## Brief
Can you copy out all of the records below with "GUI agent" swapped for "interface agent" and everything else unchanged? Leave the pictures out.

## Dataset content
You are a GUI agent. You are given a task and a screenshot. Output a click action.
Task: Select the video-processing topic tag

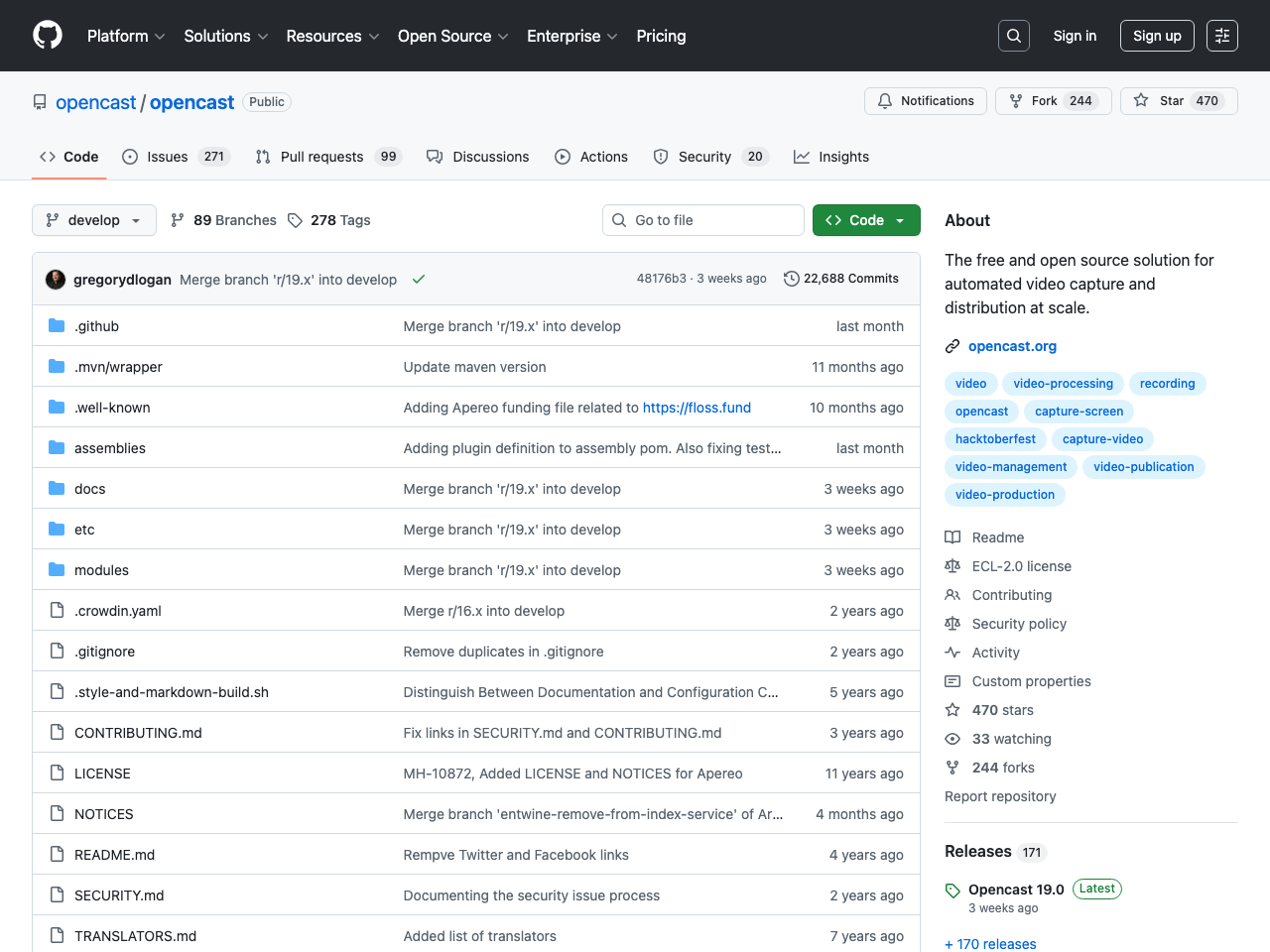point(1063,384)
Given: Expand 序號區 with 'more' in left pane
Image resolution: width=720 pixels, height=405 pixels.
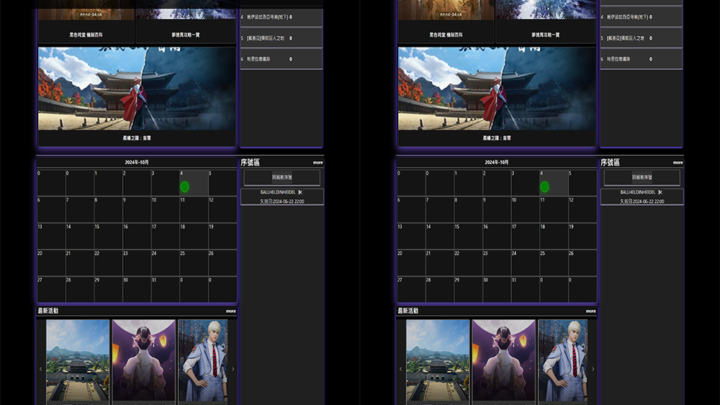Looking at the screenshot, I should coord(317,162).
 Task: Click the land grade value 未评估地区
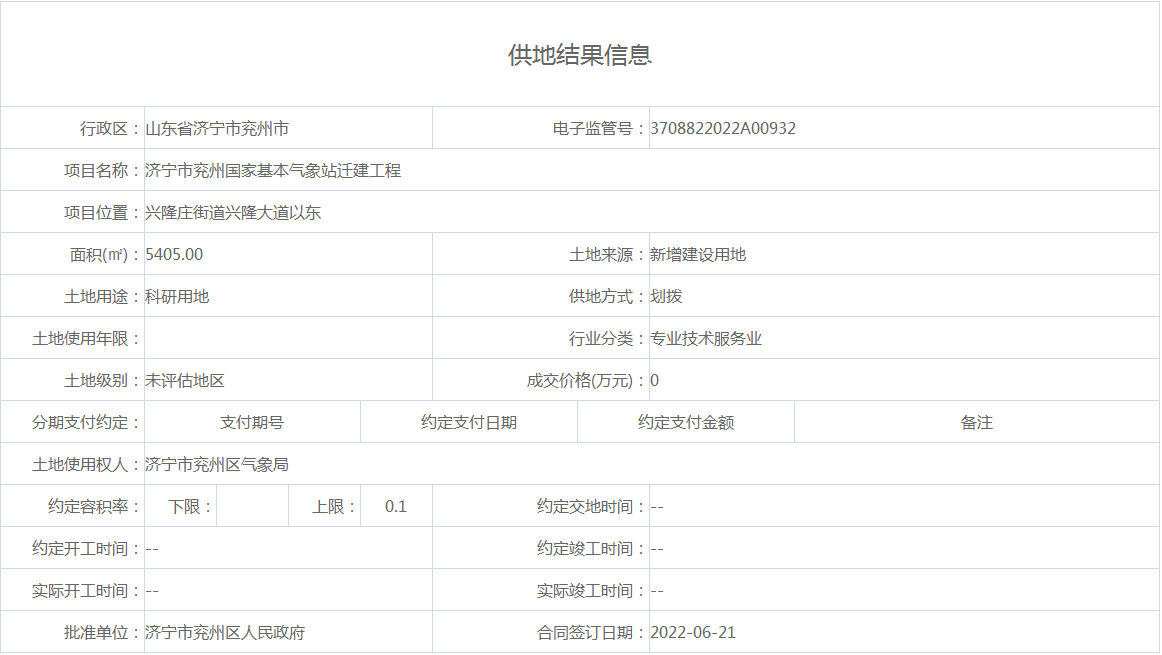click(x=185, y=380)
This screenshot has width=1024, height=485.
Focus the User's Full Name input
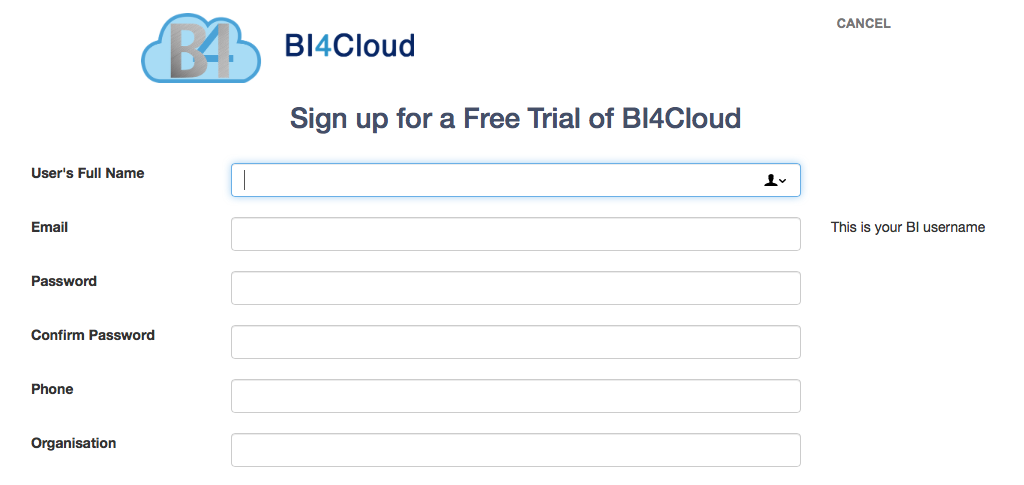click(516, 180)
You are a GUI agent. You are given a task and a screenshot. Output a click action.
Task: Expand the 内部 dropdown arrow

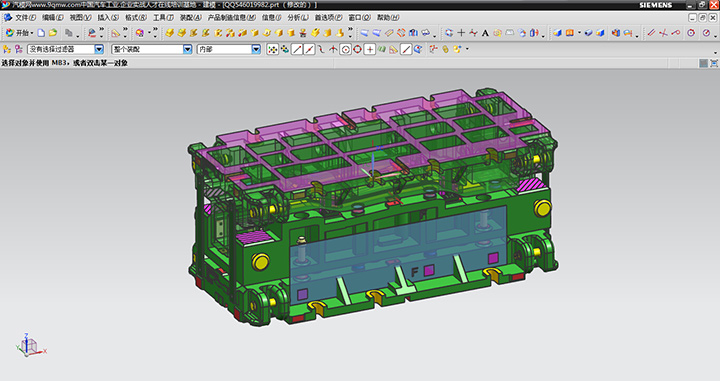tap(256, 49)
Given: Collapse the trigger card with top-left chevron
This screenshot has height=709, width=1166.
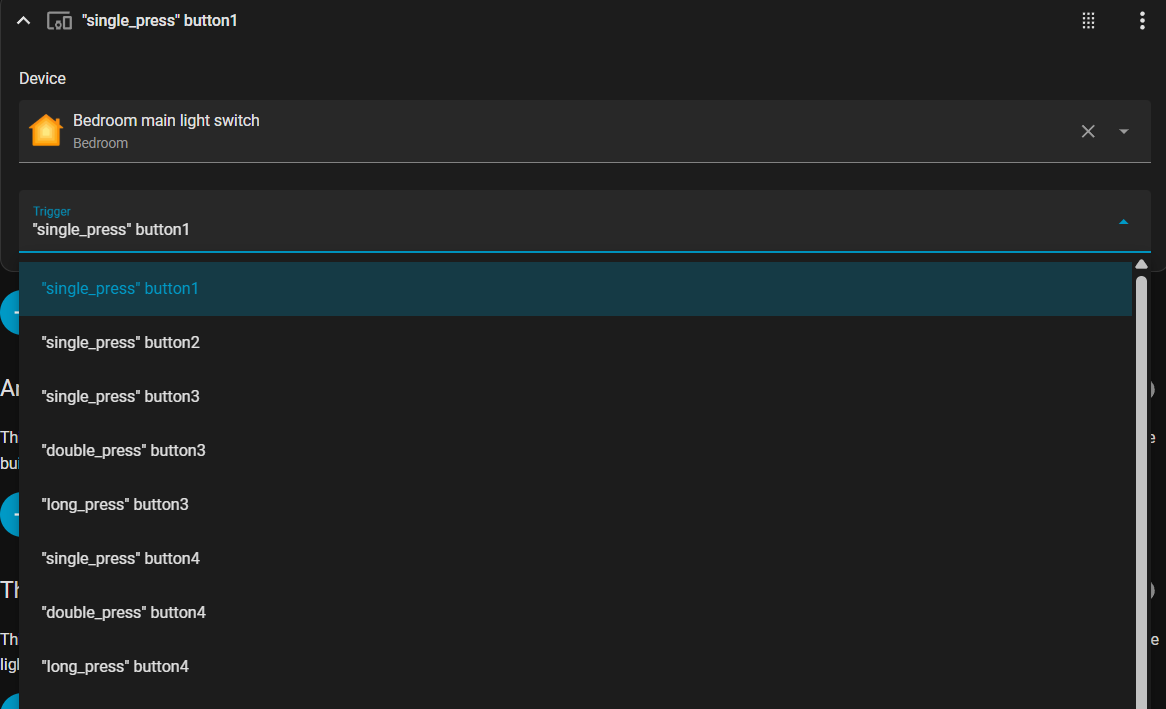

## Written solution
You are a interface agent. You are given a task and a screenshot. Output a click action.
Task: Select the video-processing topic tag

point(1063,384)
Given: Expand 序號區 with 'more' in left pane
Image resolution: width=720 pixels, height=405 pixels.
Looking at the screenshot, I should coord(317,162).
 Task: Click the land grade value 未评估地区
click(x=185, y=380)
This screenshot has width=1024, height=485.
Focus the User's Full Name input
click(516, 180)
You are a interface agent. You are given a task and a screenshot. Output a click action.
Task: Expand the 内部 dropdown arrow

tap(256, 49)
Given: Collapse the trigger card with top-left chevron
This screenshot has height=709, width=1166.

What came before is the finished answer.